Go through the entries and say how many lines contain the string "column". The number is the whole answer.

[Stored items]

----------------

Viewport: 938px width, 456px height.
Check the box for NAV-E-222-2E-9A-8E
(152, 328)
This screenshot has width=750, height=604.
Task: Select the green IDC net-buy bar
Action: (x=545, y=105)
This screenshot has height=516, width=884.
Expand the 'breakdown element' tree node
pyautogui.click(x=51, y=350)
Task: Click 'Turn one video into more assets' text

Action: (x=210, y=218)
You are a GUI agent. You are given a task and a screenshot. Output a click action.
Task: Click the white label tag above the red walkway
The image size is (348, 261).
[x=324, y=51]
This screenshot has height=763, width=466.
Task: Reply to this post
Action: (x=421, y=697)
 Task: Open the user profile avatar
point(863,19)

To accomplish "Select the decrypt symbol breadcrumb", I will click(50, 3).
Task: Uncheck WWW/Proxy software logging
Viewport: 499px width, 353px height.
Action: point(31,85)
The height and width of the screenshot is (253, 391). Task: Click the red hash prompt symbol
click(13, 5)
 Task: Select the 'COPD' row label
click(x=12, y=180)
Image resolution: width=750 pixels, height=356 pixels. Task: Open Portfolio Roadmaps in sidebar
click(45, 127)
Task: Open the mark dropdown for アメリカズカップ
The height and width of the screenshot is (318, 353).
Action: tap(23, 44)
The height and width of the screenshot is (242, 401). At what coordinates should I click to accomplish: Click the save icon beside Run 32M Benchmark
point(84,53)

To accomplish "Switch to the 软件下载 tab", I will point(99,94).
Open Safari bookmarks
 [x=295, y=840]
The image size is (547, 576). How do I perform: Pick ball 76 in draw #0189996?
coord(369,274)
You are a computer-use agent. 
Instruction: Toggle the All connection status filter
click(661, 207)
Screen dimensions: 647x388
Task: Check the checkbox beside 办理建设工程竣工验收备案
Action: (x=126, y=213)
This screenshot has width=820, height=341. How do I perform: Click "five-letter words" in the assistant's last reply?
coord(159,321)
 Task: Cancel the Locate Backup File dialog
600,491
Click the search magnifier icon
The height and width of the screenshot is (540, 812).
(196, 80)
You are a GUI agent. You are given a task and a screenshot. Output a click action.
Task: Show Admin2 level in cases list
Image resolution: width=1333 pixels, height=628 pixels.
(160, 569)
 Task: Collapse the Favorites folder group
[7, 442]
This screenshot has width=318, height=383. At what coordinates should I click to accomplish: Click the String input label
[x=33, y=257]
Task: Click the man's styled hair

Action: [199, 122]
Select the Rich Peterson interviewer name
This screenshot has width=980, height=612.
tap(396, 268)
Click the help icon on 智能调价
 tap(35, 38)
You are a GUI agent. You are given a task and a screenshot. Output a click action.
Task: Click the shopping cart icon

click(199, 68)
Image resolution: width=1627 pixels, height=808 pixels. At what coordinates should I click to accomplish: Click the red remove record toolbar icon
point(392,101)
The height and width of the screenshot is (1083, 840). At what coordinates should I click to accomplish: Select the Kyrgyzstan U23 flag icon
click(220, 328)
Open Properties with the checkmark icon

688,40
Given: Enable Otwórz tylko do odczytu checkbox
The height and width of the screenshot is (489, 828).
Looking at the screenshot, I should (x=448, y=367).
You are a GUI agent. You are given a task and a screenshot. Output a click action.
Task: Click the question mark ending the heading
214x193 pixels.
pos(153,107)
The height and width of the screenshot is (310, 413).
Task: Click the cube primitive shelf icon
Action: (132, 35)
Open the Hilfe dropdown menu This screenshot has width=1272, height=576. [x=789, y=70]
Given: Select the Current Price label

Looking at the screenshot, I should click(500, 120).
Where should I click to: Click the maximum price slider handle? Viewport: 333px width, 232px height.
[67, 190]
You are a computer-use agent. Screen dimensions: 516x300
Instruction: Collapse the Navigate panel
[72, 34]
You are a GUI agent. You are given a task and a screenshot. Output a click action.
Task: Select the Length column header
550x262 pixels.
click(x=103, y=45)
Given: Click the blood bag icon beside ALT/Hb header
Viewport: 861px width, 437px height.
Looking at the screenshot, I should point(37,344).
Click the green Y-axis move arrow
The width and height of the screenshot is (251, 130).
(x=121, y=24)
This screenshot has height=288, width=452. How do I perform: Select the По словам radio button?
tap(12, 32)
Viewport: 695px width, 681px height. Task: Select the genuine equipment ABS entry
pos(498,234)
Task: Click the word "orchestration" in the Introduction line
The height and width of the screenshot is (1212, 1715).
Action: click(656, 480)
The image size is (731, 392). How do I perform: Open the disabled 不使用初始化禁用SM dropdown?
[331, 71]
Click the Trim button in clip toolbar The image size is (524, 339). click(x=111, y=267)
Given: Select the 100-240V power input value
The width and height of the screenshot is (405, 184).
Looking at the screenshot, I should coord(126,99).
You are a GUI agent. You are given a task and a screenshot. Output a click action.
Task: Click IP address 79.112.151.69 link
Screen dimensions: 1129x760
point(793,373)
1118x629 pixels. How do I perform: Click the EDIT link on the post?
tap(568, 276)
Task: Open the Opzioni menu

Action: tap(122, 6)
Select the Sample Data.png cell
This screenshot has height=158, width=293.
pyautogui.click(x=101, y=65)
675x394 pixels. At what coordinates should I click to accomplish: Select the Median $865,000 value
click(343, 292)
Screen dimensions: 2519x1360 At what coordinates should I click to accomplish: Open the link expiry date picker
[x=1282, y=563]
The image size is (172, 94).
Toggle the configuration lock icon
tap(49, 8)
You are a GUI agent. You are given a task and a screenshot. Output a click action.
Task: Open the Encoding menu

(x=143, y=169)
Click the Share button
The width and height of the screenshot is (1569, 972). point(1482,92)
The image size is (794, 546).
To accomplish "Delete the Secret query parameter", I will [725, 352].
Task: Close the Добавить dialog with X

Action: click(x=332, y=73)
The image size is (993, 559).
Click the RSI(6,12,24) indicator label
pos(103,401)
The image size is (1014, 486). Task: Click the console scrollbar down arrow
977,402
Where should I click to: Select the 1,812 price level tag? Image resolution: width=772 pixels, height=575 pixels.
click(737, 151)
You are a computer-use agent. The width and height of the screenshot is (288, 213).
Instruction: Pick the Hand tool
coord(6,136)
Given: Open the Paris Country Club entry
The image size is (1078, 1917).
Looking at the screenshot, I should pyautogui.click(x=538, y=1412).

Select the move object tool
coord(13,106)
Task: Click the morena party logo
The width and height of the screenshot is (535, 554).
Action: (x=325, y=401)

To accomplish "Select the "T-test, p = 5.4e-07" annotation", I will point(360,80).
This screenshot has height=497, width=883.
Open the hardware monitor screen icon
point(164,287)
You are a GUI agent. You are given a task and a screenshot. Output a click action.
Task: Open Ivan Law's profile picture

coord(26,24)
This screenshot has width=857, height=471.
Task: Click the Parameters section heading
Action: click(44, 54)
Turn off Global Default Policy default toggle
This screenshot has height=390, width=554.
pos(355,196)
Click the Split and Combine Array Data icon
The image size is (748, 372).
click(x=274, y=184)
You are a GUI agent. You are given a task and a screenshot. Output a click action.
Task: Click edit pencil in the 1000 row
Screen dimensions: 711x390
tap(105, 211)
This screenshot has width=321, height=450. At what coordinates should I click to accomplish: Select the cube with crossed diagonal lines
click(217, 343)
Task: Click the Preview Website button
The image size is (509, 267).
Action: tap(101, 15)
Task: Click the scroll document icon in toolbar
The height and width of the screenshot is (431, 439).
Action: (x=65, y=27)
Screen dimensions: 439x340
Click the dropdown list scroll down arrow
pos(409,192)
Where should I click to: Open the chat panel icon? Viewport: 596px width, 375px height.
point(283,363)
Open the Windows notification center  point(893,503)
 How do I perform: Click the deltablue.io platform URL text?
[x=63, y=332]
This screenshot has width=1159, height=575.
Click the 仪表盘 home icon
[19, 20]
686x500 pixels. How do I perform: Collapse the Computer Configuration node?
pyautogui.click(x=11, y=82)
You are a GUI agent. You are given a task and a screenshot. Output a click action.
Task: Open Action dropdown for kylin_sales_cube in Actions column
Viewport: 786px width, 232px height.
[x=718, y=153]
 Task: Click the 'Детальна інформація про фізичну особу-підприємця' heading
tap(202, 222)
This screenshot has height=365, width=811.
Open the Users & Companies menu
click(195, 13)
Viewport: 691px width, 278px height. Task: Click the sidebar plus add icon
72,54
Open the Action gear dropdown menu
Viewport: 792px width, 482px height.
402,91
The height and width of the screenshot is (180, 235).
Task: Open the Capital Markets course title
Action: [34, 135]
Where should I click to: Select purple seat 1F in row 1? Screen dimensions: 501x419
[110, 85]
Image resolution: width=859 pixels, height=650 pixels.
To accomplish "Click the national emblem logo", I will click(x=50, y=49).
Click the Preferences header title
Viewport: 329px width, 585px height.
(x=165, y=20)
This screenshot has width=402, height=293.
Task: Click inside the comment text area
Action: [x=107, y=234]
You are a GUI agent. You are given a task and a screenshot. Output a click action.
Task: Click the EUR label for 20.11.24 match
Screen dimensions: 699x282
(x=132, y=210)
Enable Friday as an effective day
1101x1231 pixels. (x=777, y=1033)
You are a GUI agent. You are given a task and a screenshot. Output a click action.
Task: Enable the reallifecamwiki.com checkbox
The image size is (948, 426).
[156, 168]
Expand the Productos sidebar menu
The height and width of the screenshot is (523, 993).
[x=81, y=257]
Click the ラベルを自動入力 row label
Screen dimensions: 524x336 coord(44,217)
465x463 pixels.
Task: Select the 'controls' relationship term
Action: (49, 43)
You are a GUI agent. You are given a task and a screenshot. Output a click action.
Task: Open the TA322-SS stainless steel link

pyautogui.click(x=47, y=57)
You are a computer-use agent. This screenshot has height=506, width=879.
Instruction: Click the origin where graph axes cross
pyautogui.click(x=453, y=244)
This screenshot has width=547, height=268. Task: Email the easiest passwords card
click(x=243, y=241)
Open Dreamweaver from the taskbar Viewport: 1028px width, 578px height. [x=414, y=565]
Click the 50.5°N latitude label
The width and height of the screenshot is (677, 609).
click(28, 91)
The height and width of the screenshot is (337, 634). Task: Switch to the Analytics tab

----------------

◆ **Expected answer**
2